Acceptance: Putting an end to resentment
It has been said that resentment is a poison you swallow while you wait for the other person to die. Resentment may taste delicious when we swallow it, but it eats away at our insides causing our bodies to break down.
There is a connection between body, mind and spirit. The body is more than just a machine; it is powered by the mind. And the mind is more than just a brain; it is powered by the spirit. If you shut off the supply of strength from the Source – (the Universal Mind, God) – your mind begins to spiral downward into darkness and insanity. As a result the body is full of darkness and suffers as a result.
When your intentions are to lash out and hurt somebody, you are the one who suffers the most. This is how we swallow the poison of resentment: Thinking and speaking words of bitterness and hate aimed at another.
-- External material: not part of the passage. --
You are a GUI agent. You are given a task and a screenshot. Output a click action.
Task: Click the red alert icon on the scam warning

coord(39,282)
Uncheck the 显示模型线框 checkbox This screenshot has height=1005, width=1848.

Make no mistake; the words we think and feel and speak are like a poison that slowly spreads into our lungs and our major organs, traveling through our arteries eventually reaching our limbs and outer extremities.
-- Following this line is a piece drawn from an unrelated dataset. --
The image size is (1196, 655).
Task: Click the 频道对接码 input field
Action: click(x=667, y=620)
In order to put an end to resentment you must see it as a poison, not a pleasure.
When an addict begins recovery he/she must start at step one: “We admitted we were powerless over (the addiction), that our lives had become unmanageable.” Many alcoholics reach a point where they realize that the alcohol is no longer bringing pleasure. In fact, the reason they enter into a recovery program is because of the suffering that their addiction to alcohol is causing them and their loved ones.
But resentment, like alcohol, is not that easy to just walk away from. Giving up resentment is like trying to give up cigarettes; it can really get a hold on you. And medical treatment or psychological analysis is not going to stop it. That’s because it’s a spiritual problem, and spiritual battles must be fought with spiritual weapons.
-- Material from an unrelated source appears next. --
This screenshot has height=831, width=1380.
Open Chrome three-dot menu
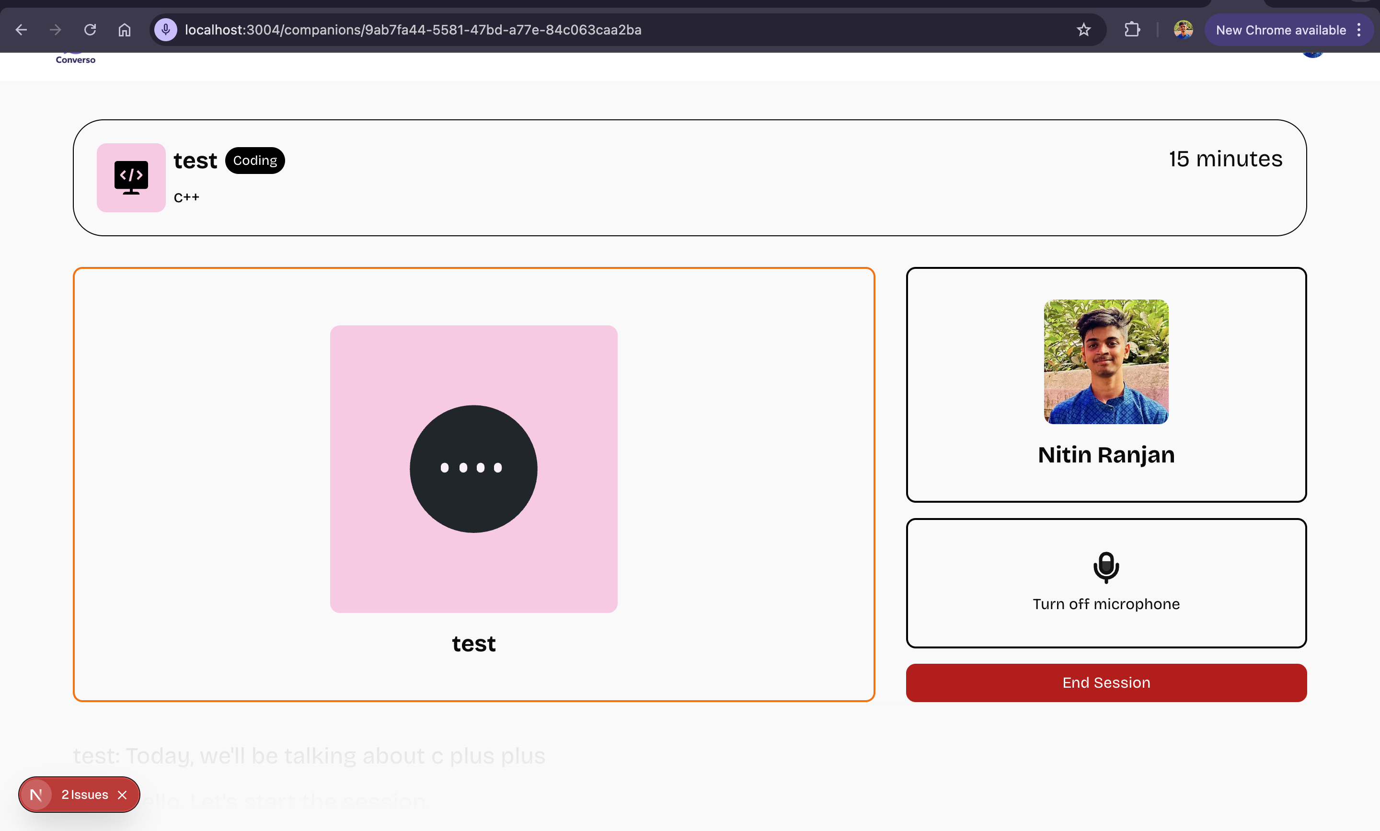(x=1359, y=30)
Oddly enough, these weapons aren’t really weapons at all, at least not in the way we normally think of weapons. They are more like tools – ways we can maintain sobriety. And, like any tool, they aren’t much good unless you use them. The tools of a recovering addict are: 1) Sobriety; 2) Sponsorship; 3) Steps; 4) Service. The heart of the program is the Steps – the 12 Steps.
The promise of the 12 Steps is a spiritual awakening. This ‘awakening’ is how a recovering alcoholic begins his/her recovery; and ‘service’ (the 12th step) is how the alcoholic keeps it. Resentment can be conquered only by looking at it squarely, in the face. No sugar-coating, and no minimizing. And action (the 12 Steps) is required to bring about a spiritual change and an end to resentment.